Privacy and Electronic Communications Directive (PECR) refers to a set of European directives which have been issued and refined since 2002. These directives were written specifically to address the requirements of new digital technologies and ease the adoption of new and innovative electronic communications services. The Directives complement the Data Protection Directive and applies to matters which are not specifically covered by that Directive.
In Ireland the current directive is implemented by S.I. No. 336/2011 – European Communities (Electronic Communications Networks and Services) (Privacy and Electronic Communications) Regulations 2011. The SI was brought into force by Minister Pat Rabbitte in 2011.
Keen students of European data protection law will be aware that the data protection directive has been superseded by the GDPR. Similarly the PECR was supposed to be superseded in 2018 by the E-Privacy Regulation (ePR), that legislative processes is badly delayed and no one is clear on how it will evolve.
S.I. No. 336/2011 makes it clear that the DPC is responsible 17.(1) for enforcing PECFR and in case of dispute, the first step is the circuit court. To do so it gives powers to the DPC to serve an enforcement notice requiring the recipient to take, within a specified period, such steps as are specified in the enforcement notice. In section 19 of the SI, the DPC is given a right to appoint authorised officers who can enter premises and inspect equipment. The SI backs up these powers with fines of up to €250,000 for an organisation or €50,000 for an individual.
The SI gives effect to Directive 2002/58/EC of the European Parliament and of the Council of 12 July 2002 concerning the processing of personal data and the protection of privacy in the electronic communications sector (ePrivacy Directive), and the amendments to that Directive as introduced by Directive 2009/136/EC of the European Parliament and of the Council of 25 November 2009.
There are three big items in Directive 2009/136/EC: Spam, Cookies and Data Retention.

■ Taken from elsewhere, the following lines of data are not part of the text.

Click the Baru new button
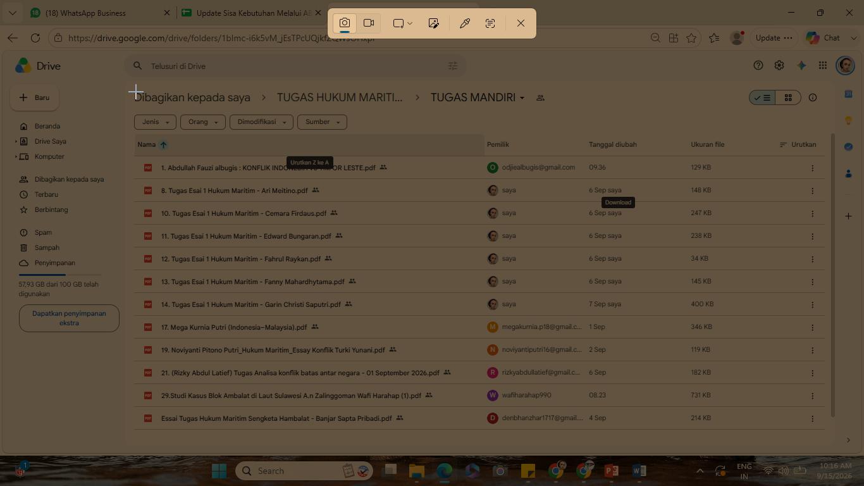 [x=35, y=97]
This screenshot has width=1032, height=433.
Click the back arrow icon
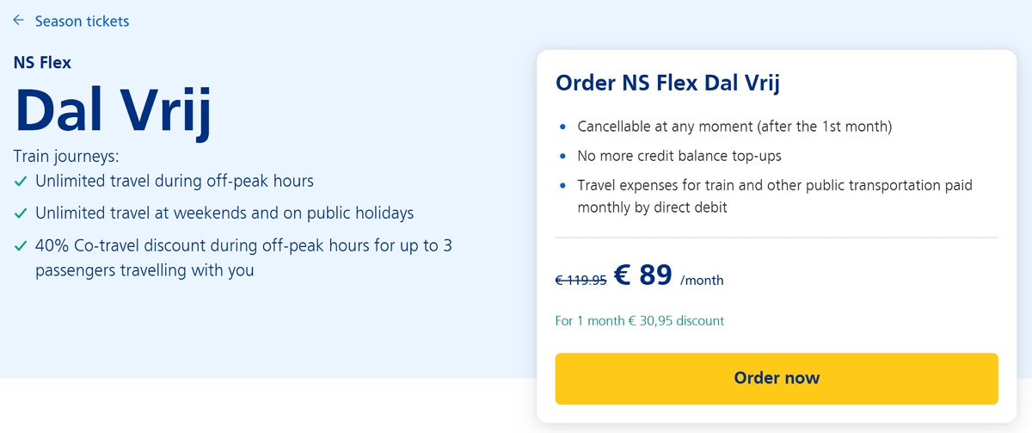(19, 21)
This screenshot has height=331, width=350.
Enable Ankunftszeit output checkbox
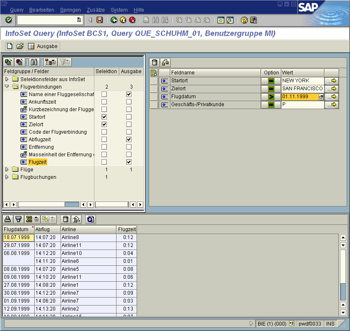point(129,102)
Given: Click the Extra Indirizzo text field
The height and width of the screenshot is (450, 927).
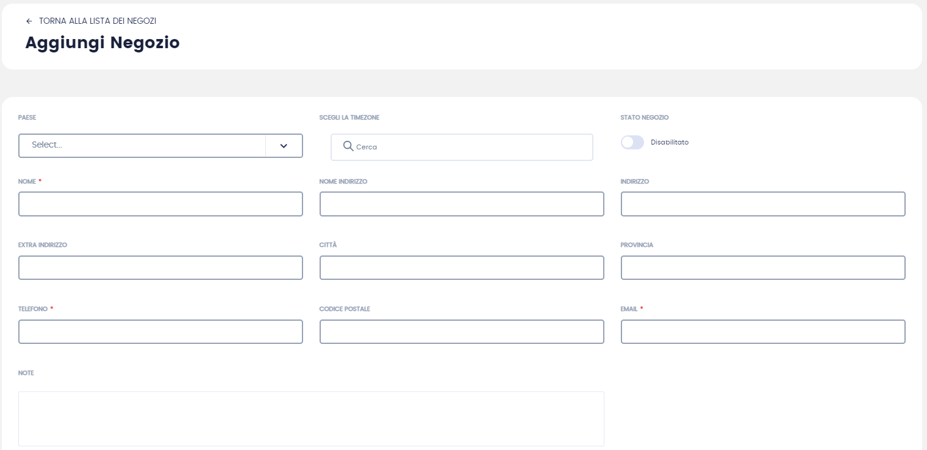Looking at the screenshot, I should pyautogui.click(x=160, y=268).
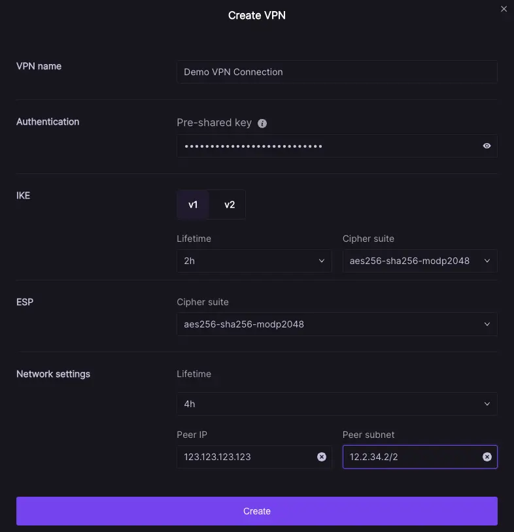Click the IKE Cipher suite chevron arrow

487,261
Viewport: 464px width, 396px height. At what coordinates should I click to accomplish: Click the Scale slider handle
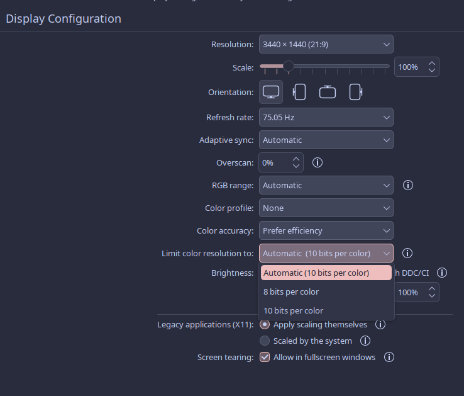288,66
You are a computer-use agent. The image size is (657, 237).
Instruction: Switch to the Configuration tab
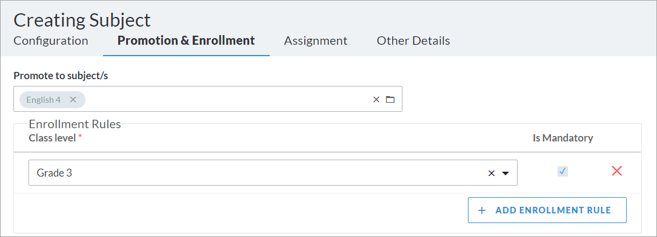tap(51, 41)
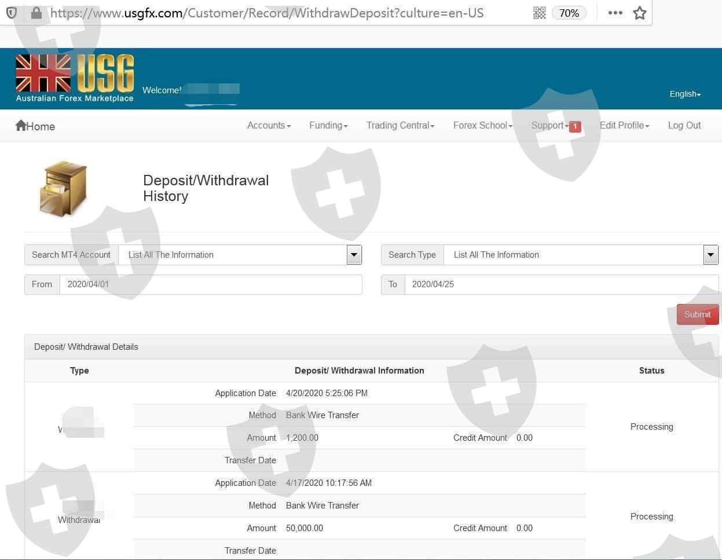Click the padlock site security icon
Screen dimensions: 722x560
[36, 13]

Cookies: are covered in Article (25). Where they are described as having possibly benign purposes for example, in analysing the effectiveness of website design and advertising, and in verifying the identity of users engaged in on-line transactions. Where such devices, for instance cookies, are intended for a legitimate purpose, such as to facilitate the provision of information society services, their use should be allowed on condition that users are provided with clear and precise information about the purposes of cookies.

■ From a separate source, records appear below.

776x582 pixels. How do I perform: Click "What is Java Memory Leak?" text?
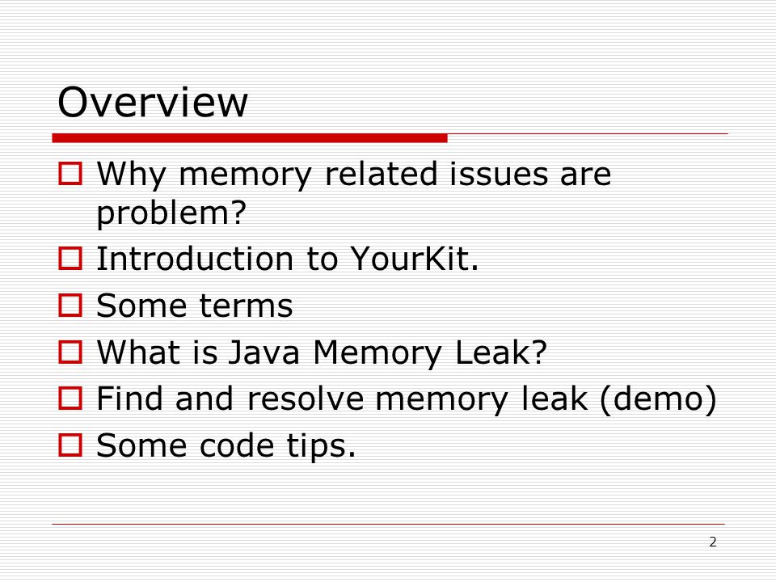[x=322, y=352]
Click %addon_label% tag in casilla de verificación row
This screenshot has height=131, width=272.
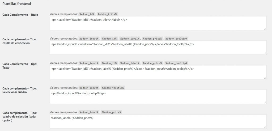tap(130, 39)
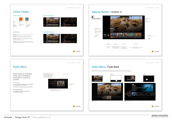Click the Annie Houston Graphic Design logo

pyautogui.click(x=160, y=116)
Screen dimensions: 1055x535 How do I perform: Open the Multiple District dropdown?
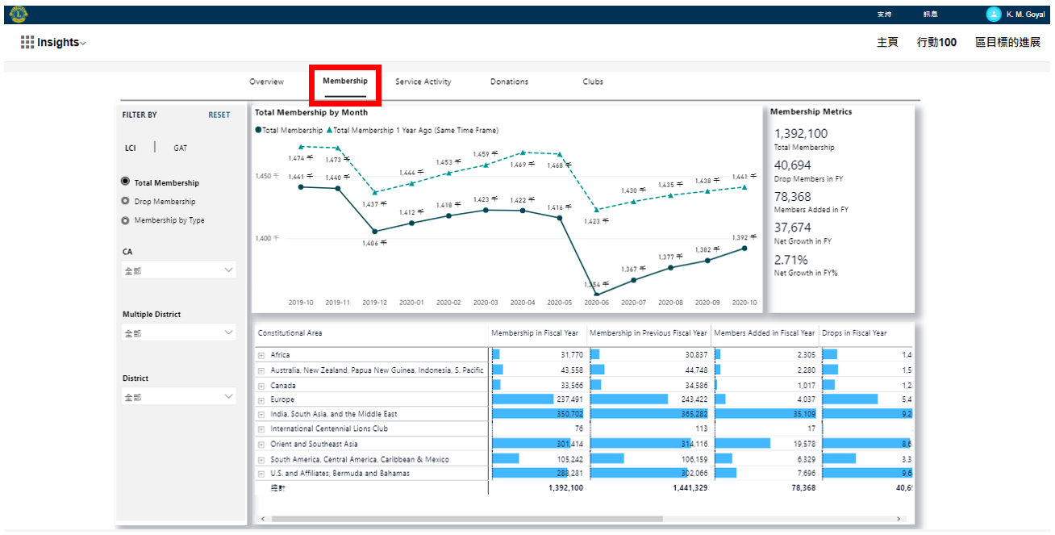click(178, 332)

In its cookie advice the UK’s ICO says that explicit opt-in is the gold standard for consent but goes to great lengths to open doors for implied consent. This concept of implied consent probably doesn’t survive the introduction of GDPR, but that finding will have to wait for CJEU rulings or the enactment of ePR.
Spam to individuals, be it via phone or fax is basically banned, but interestedly not to organisations. Data Retention is likewise strictly curtailed for e-services, except for billing or Lawful Interception purposes.
In the Irish SI which implements the EU wide PECR there are two interesting little local variations: Calling line identification 8.1(a) & (b) and inclusion in phone directories (12.2 (a) & (b)) must be optional. The SI also revokes the previous two SIs “European Communities (Electronic Communications Networks and Services) (Data Protection and Privacy) Regulations 2003 (S.I. No. 535 of 2003)” and the “European Communities (Electronic Communications Networks and Services) (Data Protection and Privacy) (Amendment) Regulations 2008 (S.I. No. 526 of 2008)”, which have been revoked by these Regulations.